How Optus deal curries favour with Singapore

IN allowing Lee Hsien Yang’s $14 billion takeover of Optus Communications, Peter Costello has done what governments in Malaysia, China and Hong Kong wouldn’t.

He has sanctioned the expansion beyond Singapore’s shores of the island’s state-controlled business system in an age when governments are urged to get out of commerce.

SingTel’s efforts to buy big in Malaysia and Hong Kong last year were blocked because Kuala Lumpur and Beijing authorities didn’t want the Singapore Government owning its strategic assets.

So what does Costello know that Mahathir Mohamad and Jiang Zemin didn’t? The answer seems no more than a desire to cosy up closer to Canberra’s best friend in Asia.

Costello has achieved a rare political feat — allowing nationalisation by a foreign government. And this as his own government pursues a policy of privatisation.

Singapore understands this type of pragmatism. It has made a philosophy of being on all sides of an issue and seeing no contradiction with it. The business cards of the island’s movers and shakers overflow with directorships, private, public and often military.

Indeed, the economics of this city-state of four million people has been described as Leninism with a better business plan and, while meant as a wry joke in fiercely anti-communist Singapore, there’s something in it. Reading events requires some of the skills of a Kremlinologist assessing the Soviet-era Pravda for signs of what’s happening at the top.

The Singapore Government’s involvement in business has been measured as high as 60 per cent. Its top-down paternalism has delivered one of the world’s highest standards of living and Asia’s most equitable distribution of wealth.

But, like the Kremlin, there’s a factional battle inside Singapore Inc, exacerbated by its slippage into a crippling recession. The dirigist faction wants to keep the economic pump primed by the Government. That’s what has delivered Singapore its prosperity. They argue there’s enough money in the national bank account to see Singapore through tough times.
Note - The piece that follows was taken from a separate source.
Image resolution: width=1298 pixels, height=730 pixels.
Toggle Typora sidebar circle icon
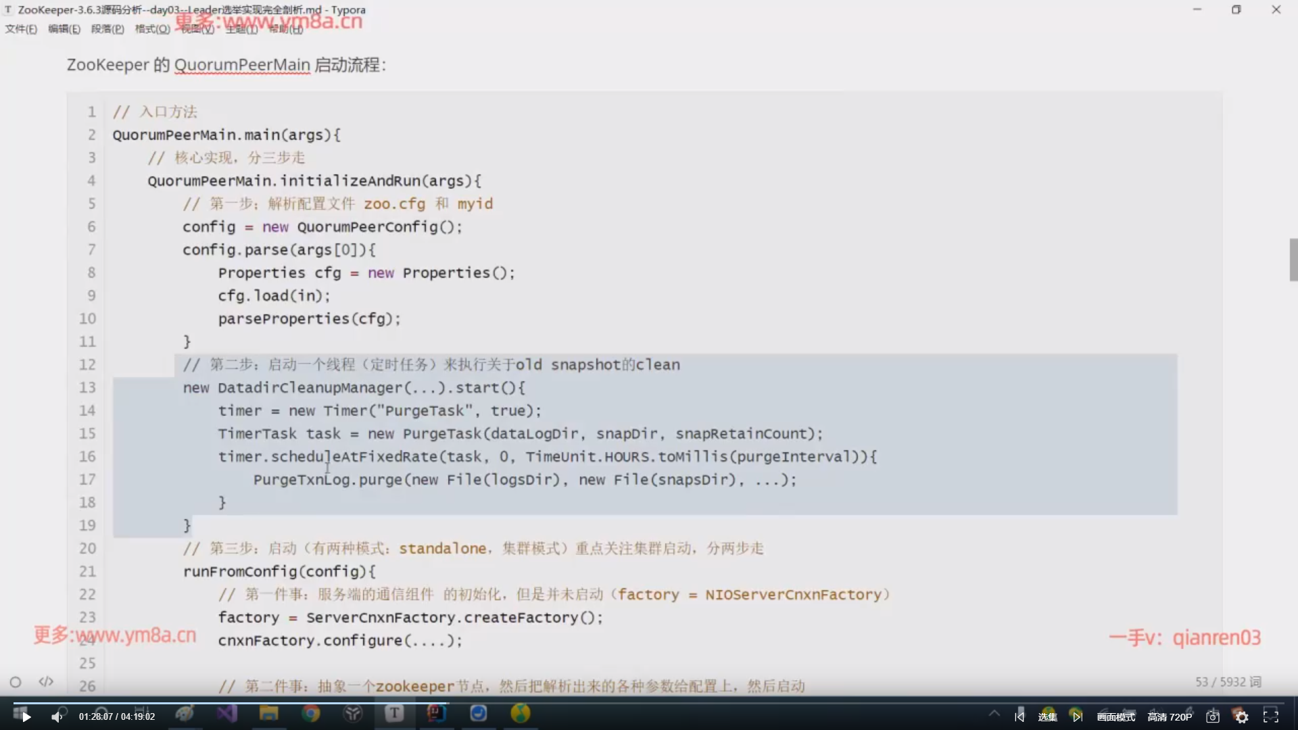(x=16, y=682)
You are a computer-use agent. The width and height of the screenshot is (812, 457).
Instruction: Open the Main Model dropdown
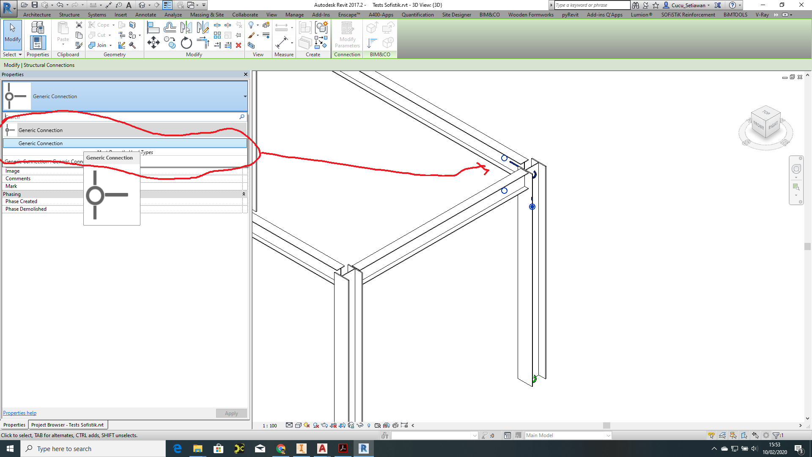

The reformist side says go offshore and compete in globalised markets, in places such as Australia.

SingTel snaring Optus offers a bit to each side. The Government’s premier company, 78 per cent owned (rising to around 85 per cent if one counts the government-managed state pension fund), has been allowed by Costello to expand offshore, a typically pragmatic accommodation. SingTel can keep its government control. Lee Kuan Yew’s son still runs the company.

It also helps that there’s a bit of Pravda in the government-controlled local press. Reading The Straits Times about Optus, it’s easy to conclude Chris Anderson runs the world’s best telco outside Singapore.

Anderson, who has been warmly profiled in the ST, might say that’s right but even he admits times are tough in the Australian telecoms sector. Optus has made accommodation for huge losses in One.Tel and is facing another crisis with the imminent demise in the US of Excite@Home and the impact on its Australian joint venture.

But the Optus deal is portrayed as nothing but good news for the 25 per cent of Singaporeans who own SingTel stock.

The challenge now for SingTel is to integrate the two companies. This is new ground for Singapore Inc. When it can, Singapore Inc makes portfolio investments abroad. But it rarely makes managed investments and, rarer still, integrated ones like it plans with Optus.

Being a monopoly like SingTel — when the Singapore Government that owns you has loaded all the bases for you — has meant you can make money simply by turning up for work. Optus profit margins in Australia are a third of what SingTel’s are at home.

But the Australian telco scene is rather more competitive. Workers get cranky and strike. Authorities demand transparency. Cranky customers complain.

SingTel is under pressure, as the ST said yesterday, to prove its $14 billion decision is the right one.